As we have seen, the voters of Morgan Hill passed Measure E on November 8. The measure went into effect on November 27, before the lifting of the preliminary injunction.

The city council refused to review respondents' maps, first because of the temporary restraining order and preliminary injunction between July [92 Cal. App. 3d 157] 5 and November 30, and then because of Measure E between November 27 and December 15. On December 15, respondents obtained the writ of mandate to compel the city council to act on the maps without regard to Measure E.

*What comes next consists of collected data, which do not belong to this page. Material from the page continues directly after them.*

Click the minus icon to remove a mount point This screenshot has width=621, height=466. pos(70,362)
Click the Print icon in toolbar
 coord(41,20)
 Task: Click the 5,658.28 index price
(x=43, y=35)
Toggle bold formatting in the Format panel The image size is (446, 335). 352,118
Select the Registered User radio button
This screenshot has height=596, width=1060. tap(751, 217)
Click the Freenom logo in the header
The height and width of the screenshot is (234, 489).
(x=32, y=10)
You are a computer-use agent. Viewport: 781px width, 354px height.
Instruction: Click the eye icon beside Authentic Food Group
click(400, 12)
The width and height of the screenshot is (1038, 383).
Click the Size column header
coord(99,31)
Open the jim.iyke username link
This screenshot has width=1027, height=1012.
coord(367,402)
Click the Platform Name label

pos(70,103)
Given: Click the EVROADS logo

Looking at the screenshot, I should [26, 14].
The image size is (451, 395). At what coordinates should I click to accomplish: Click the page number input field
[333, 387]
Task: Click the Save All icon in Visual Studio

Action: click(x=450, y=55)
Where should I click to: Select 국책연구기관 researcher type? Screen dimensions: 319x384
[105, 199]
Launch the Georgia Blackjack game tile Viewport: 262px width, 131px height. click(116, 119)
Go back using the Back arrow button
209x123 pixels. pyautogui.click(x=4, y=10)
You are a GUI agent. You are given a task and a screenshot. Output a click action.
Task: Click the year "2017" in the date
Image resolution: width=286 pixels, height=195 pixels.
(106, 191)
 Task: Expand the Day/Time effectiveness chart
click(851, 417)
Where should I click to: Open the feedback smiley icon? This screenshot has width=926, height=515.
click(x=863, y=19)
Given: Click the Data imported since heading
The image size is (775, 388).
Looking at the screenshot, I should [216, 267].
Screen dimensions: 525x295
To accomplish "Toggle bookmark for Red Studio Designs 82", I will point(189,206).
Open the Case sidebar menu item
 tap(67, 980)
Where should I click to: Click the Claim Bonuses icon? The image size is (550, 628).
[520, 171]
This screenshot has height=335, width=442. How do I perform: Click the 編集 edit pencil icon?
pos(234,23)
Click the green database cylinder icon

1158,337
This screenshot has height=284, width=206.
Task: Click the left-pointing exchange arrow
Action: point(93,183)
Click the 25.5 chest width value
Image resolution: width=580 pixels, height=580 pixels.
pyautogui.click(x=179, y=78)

[15] Respondents argue that the trial court erred when it allowed appellant to intervene. Respondents filed a complaint for a writ of mandate on December 15. The trial court held a hearing on the complaint that same day. Attorneys for respondents and for the defendant city attended that hearing. In addition, Bruce Tichinin, an attorney for CORD and SETA, happened to be in court before the same judge in connection with the Simac case. When Tichinin realized that the trial court was about to hear respondents' complaint for a writ of mandate, he orally moved to intervene as a defendant and real party in interest. Tichinin informed the court, in the presence of the attorneys for respondents and the city, that he represented CORD, a group of voters who had campaigned for Measure E and who sought to implement the measure, and SETA, a group formed to preserve open space in Morgan Hill and El Toro peak. The trial court granted Tichinin's oral motion to intervene and then granted the writ.

Although CORD and SETA presented no documents to support their motion to intervene, Tichinin's oral presentation made in the presence of attorneys for respondents and the city adequately informed the trial court and the other parties of the basis for the motion. (See Code Civ. Proc., § 387.) The trial court did not err when it allowed intervention on the basis of the oral motion. (See Traweek v. Draper (1956) 143 Cal. App. 2d 119, 120-123 [299 P.2d 391]; 3 Witkin, Cal. Procedure, supra, pp. 1865-1866, 1871-1873.)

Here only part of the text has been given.